NEW YORK, Jan 18, 2026, 07:08 ET — Market closed
- Argan shares leapt 16.4% on Friday, closing at $383.66 after hitting an intraday high near $392.
- U.S. stock markets are shut Monday for Martin Luther King Jr. Day, pushing the next cash session to Tuesday.
- Short interest in AGX fell in the latest reporting period, a sign some bearish bets were pared back.
Argan, Inc. shares surged 16.4% on Friday, finishing at $383.66 after swinging between $335.53 and $392.48, according to Yahoo Finance data. (Yahoo Finance)
The jump left traders heading into a long weekend with little time to chase the move. U.S. equity markets are closed on Monday for Martin Luther King Jr. Day and reopen on Tuesday. (New York Stock Exchange)

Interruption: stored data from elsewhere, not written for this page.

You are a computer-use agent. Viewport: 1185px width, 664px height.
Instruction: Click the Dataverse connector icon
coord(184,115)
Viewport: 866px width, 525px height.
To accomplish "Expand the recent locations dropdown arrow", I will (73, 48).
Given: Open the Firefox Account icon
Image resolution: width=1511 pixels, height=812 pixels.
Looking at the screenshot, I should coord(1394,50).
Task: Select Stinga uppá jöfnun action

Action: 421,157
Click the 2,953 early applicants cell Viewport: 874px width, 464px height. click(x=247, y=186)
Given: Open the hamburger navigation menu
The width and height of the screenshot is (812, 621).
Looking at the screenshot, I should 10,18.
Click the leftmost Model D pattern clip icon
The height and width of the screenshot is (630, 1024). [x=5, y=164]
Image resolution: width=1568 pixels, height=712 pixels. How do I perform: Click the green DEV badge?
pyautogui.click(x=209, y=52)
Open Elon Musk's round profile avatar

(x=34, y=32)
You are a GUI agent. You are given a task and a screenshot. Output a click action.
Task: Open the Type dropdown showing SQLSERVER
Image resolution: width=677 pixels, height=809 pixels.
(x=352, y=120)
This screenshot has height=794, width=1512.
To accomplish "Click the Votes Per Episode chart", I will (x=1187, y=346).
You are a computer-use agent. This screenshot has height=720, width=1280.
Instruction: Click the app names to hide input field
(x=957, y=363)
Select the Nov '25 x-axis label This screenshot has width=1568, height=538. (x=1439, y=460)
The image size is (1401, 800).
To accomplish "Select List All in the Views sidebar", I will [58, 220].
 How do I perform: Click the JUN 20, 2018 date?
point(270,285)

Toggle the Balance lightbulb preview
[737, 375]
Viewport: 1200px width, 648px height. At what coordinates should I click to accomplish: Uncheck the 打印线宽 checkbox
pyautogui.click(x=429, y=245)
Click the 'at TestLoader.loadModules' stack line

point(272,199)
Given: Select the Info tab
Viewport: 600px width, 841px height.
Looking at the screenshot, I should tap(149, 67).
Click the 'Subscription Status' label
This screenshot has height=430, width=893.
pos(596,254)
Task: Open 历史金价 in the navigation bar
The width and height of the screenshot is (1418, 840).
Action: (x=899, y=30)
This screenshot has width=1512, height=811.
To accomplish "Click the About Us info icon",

One read-through for investors: the stock’s sharp burst came as short interest eased in the latest settlement-date report. Short interest measures the number of shares borrowed and sold by investors betting the price will fall; it fell about 20% to 521,702 shares as of Dec. 31, MarketBeat data showed. (MarketBeat)
Argan, based in Arlington, Virginia, provides engineering, procurement and construction work — “EPC” — and related services, with a heavy tilt to power projects. In its most recent quarterly update, the company reported project backlog — contracted work not yet performed — of about $3.0 billion as of Oct. 31, and said it had no debt; CEO David Watson said the company was “optimistic about our ability to drive revenue growth and enhanced profitability.” (Business Wire)
The move also landed in a corner of the market that can gap fast. Quanta Services rose about 4% in the last session, Fluor added roughly 1%, while KBR edged lower, market data showed.
Investors are also looking at income dates. Argan declared a regular quarterly cash dividend of $0.50 per share, payable Jan. 30 to shareholders of record on Jan. 22; Watson said returning cash to shareholders “remains a key tenet” of the company’s capital plan. (Business Wire)
But the same things that drive the upside can cut the other way. Argan’s results can be lumpy because project timing shifts, and backlog does not guarantee smooth revenue if permits, labor or equipment snag.
For Tuesday’s reopen, traders will be watching whether Friday’s rally holds without fresh catalysts, and whether volume follows through. The next near-term calendar marker is Jan. 22 for the dividend record date, with any contract headlines or filings likely to set the tone in between.